Elster’s treatment of Bentham is focused on a small number of theoretical issues in public decision theory. Bentham’s core goal was to work out some features of institutional design that would make corruption and misuse of power least likely in an electroral democracy. “In Bentham’s view, the object of institutional design is security against misrule, or the prevention of mischief—the removal of obstacles that will thwart the realization of the greatest good for the greatest number” (1).

Elster endeavors to explicate Bentham’s ideas on this topic; but he is also interested in forwarding the argument in his own terms. “My purpose is to consider procedural accounts of good institutional design” (5). And further: “I shall be concerned with removing — or blocking the effect of — known obstacles to good decision making” (17). So we can look at this book as being both a contribution to the history of thought and a substantive, rigorous contribution to contemporary debates about institutional design. 

The obstacles that interfere with “good decision making” in the area of public choice are numerous: bad sheep in the process (domineering individuals or spoilers; 18); the effects of strategic behavior by participants; cyclical voting outcomes (Arrow paradox); dictatorship (institutional arrangements that permit one actor to determine the outcome); sensitivity of the collective outcome to the order of the agenda; procedural indeterminacy; power differentials; capture of the process by special interests; deadlock through requirements of super majorities; and information asymmetries among participants.
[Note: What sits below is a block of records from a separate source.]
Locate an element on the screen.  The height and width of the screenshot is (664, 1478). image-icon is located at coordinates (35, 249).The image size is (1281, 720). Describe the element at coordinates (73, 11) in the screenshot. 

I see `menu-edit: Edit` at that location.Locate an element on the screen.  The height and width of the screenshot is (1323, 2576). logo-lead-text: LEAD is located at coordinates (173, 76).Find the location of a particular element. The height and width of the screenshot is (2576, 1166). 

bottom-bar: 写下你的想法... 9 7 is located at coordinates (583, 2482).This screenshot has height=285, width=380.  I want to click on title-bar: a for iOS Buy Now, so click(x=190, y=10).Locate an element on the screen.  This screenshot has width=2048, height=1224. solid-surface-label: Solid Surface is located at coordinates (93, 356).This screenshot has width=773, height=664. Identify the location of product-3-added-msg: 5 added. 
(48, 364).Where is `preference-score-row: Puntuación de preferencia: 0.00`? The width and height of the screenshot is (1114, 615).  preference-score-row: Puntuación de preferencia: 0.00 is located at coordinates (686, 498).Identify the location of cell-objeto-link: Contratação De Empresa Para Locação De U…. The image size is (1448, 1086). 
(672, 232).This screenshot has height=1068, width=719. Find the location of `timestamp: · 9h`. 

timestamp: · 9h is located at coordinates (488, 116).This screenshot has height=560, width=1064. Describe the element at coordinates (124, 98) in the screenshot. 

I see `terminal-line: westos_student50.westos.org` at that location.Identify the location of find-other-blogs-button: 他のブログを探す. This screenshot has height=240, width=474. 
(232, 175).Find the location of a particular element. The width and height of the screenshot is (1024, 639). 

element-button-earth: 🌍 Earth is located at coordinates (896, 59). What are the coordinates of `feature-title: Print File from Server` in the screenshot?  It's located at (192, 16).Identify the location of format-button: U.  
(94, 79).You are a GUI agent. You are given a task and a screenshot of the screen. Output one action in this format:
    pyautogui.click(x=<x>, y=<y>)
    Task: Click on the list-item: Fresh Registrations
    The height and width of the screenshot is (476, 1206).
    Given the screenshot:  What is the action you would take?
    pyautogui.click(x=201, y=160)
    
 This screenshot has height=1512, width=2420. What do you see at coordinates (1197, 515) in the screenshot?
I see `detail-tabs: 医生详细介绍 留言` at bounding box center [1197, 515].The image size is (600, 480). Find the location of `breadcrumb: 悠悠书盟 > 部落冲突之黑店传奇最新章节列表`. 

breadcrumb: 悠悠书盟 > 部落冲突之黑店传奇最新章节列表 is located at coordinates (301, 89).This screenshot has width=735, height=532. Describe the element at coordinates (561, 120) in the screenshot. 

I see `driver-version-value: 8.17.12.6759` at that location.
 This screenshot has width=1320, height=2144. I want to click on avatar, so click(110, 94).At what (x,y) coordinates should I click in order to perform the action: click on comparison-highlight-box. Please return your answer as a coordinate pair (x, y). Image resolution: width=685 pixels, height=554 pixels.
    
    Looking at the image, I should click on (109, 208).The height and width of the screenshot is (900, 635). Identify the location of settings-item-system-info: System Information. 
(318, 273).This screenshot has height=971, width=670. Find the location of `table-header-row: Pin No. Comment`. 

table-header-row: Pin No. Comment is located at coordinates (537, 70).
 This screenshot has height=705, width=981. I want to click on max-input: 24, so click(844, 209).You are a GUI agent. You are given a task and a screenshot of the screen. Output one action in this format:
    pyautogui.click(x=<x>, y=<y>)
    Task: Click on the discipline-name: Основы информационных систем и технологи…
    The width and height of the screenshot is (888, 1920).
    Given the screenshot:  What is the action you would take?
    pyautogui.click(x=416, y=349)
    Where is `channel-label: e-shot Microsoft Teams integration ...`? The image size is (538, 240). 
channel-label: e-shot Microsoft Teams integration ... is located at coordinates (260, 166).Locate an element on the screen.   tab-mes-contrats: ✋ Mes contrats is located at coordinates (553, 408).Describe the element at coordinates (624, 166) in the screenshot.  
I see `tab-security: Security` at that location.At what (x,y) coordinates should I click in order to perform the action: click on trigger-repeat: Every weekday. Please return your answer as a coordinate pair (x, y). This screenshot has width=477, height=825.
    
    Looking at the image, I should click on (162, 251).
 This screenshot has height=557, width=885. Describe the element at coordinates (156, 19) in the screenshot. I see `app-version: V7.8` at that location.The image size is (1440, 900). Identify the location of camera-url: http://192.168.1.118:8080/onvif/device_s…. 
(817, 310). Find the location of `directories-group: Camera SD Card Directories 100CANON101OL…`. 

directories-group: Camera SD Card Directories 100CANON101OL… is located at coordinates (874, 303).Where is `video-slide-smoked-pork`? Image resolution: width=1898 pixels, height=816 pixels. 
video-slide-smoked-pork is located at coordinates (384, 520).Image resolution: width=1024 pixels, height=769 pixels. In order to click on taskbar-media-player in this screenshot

One family of mechanisms that Elster considers in some detail involve ignorance, secrecy, and publicity (chapter 2). Consider an example. Suppose a hospital aims to increase patient health and reduce costs by pre-selecting preferred medications for a small group of diagnoses. And suppose it assigns this task to a formal committee of physicians and other health professionals. The rules that define membership, deliberation, and decision-making of this committee need to be established. The desiderata for the functioning of the committee are clear. We want members to deliberate impersonally and neutrally, and to favor or disfavor candidate medications based on efficacy and cost. It will help to prevent bias if we block committee members from having knowledge of how the choice of X or Y will influence their own incomes. And publicity about the questions being referred to the committee and the resolutions those questions have received can also induce more neutral behavior by committee members to decide the issue on the basis of objective costs and benefits (rather than private self-interest). This is the purpose of “sunshine laws” about public deliberations and contracts.
Elster looks in detail at alternative designs that have been implemented in the use of jury trials to assess guilt or innocence (chapter 2). How are jurors selected? What information is provided to the jury, and what information is withheld? Are the identities of jurors known to defendants? Choices that are made in each of these design areas are pertinent to a variety of sources of distortion of outcome: racial bias, self interest on the part of the juror, or intimidation of the jury by confederates of the defendant.
The fundamental point that Elster takes from Bentham is that institutions should not be considered in terms of their ideal functioning, but in terms of how they will function when populated by ordinary people subject to a range of bad motivations (self-interest, prejudice, bias in favor of certain groups, …). This is the point of “security against misrule” — to find mechanisms that obviate the workings of venality, bias, and self-interest on the part of the participants. In a sense, this is a return to problems of imperfect rationality that interested Elster early in his career; but this time these problems are raised in the context of collective rationality.